THE PROBLEM. Restate, word for word, the lines from the opening line of the data through the line containing "Click Save Indicator", both included, and nothing else.

EXTRACTED ENTRIES.
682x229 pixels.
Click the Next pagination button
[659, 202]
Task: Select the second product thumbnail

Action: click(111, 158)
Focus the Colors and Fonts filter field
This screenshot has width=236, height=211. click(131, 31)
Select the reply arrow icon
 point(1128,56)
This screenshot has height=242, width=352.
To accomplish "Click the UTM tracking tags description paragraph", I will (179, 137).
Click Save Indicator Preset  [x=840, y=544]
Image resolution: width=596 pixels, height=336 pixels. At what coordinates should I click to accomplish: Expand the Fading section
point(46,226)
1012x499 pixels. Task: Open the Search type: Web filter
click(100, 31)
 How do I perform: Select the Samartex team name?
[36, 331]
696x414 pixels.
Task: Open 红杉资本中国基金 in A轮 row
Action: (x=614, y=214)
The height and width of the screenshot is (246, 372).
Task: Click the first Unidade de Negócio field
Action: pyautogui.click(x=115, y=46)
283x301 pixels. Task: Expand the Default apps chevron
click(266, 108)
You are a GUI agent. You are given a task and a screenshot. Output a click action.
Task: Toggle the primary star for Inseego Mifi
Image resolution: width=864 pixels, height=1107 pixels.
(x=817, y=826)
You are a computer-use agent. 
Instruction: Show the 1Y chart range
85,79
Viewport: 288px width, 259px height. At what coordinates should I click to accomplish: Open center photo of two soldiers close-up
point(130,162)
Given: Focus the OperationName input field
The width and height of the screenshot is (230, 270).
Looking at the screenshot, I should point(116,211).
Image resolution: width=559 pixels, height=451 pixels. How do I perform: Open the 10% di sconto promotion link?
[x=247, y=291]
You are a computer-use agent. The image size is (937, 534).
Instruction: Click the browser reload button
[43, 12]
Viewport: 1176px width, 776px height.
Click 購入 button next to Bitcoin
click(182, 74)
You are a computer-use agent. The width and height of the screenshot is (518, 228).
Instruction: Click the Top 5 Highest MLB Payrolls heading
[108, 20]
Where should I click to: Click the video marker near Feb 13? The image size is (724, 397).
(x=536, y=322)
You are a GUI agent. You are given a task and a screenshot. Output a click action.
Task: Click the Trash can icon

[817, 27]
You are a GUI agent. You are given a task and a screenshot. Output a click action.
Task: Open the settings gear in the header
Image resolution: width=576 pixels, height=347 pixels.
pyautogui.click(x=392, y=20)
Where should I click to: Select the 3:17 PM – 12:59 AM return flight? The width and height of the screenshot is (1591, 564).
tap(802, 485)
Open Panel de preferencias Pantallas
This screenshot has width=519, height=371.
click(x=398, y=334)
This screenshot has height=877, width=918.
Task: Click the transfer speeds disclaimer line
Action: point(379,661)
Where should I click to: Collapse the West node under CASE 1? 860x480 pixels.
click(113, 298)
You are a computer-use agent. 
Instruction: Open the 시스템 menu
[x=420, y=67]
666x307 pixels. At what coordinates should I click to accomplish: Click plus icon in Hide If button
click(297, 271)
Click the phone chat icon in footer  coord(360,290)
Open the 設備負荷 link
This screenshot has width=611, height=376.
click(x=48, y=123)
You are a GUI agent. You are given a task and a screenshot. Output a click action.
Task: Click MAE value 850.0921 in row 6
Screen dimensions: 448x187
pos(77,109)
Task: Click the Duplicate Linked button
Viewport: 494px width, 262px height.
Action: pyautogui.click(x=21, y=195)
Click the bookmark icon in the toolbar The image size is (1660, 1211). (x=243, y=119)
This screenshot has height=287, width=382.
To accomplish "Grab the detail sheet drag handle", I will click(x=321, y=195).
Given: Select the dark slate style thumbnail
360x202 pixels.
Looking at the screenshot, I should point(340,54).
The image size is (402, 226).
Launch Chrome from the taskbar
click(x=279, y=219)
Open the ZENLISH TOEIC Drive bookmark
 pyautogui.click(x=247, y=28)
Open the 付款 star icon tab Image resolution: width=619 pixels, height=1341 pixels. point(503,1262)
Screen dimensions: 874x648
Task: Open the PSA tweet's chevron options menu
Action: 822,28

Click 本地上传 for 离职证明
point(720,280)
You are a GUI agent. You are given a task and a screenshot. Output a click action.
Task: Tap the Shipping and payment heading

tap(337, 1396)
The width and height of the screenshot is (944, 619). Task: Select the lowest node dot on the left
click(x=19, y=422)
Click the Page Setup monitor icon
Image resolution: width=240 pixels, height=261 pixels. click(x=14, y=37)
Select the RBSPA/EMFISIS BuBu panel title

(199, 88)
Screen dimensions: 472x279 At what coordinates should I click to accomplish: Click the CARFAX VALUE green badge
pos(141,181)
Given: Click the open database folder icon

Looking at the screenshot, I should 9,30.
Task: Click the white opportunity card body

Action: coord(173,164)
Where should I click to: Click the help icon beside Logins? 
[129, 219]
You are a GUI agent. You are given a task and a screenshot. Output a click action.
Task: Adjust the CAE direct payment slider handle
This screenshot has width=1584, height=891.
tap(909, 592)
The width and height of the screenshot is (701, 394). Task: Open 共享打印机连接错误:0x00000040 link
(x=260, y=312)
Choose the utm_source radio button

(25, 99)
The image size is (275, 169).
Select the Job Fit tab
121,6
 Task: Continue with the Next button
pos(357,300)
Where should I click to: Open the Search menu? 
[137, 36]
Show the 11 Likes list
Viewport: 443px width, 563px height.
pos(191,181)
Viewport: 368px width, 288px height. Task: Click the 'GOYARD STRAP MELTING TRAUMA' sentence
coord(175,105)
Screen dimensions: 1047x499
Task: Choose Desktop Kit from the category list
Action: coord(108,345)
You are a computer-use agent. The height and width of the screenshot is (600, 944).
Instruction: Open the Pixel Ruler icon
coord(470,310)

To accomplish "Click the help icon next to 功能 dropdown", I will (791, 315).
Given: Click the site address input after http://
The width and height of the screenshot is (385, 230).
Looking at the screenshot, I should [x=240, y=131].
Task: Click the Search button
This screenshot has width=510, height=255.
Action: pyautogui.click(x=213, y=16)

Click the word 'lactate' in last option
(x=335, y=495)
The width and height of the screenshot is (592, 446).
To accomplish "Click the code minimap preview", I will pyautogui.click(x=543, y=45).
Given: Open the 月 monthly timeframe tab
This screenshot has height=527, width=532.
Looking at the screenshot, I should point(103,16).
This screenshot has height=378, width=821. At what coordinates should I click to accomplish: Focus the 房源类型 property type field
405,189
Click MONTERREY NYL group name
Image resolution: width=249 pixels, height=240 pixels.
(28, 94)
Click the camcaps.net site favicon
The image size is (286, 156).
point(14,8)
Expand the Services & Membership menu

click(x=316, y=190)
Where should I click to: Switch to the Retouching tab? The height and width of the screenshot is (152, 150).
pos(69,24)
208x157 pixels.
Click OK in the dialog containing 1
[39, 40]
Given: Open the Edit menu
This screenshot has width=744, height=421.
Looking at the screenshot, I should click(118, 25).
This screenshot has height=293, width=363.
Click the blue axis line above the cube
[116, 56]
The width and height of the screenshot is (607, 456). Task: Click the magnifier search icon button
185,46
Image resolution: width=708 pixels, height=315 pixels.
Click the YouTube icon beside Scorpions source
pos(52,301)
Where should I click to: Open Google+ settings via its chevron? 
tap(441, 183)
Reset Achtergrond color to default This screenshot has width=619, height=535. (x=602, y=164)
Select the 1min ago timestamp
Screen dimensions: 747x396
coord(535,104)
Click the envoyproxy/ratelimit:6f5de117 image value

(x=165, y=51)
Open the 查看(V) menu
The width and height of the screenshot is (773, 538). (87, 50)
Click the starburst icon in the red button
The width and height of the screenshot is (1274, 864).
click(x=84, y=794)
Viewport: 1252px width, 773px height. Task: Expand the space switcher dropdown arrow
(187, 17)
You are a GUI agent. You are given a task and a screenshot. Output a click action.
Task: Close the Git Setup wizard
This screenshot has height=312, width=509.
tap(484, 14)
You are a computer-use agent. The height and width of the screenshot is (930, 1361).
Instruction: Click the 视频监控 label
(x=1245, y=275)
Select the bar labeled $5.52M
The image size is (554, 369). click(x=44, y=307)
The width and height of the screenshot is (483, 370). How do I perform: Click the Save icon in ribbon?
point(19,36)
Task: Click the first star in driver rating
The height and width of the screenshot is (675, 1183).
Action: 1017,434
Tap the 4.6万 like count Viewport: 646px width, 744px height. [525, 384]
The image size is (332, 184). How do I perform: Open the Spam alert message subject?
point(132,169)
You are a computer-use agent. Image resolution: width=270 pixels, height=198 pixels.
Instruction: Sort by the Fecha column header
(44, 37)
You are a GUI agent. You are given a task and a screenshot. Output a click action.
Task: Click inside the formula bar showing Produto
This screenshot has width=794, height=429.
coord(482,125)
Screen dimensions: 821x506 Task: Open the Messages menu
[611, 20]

WORKED SOLUTION.
682x229 pixels.
Click the Next pagination button
[659, 202]
Task: Select the second product thumbnail

Action: click(111, 158)
Focus the Colors and Fonts filter field
This screenshot has width=236, height=211. click(131, 31)
Select the reply arrow icon
 point(1128,56)
This screenshot has height=242, width=352.
To accomplish "Click the UTM tracking tags description paragraph", I will (179, 137).
Click Save Indicator Preset  [x=840, y=544]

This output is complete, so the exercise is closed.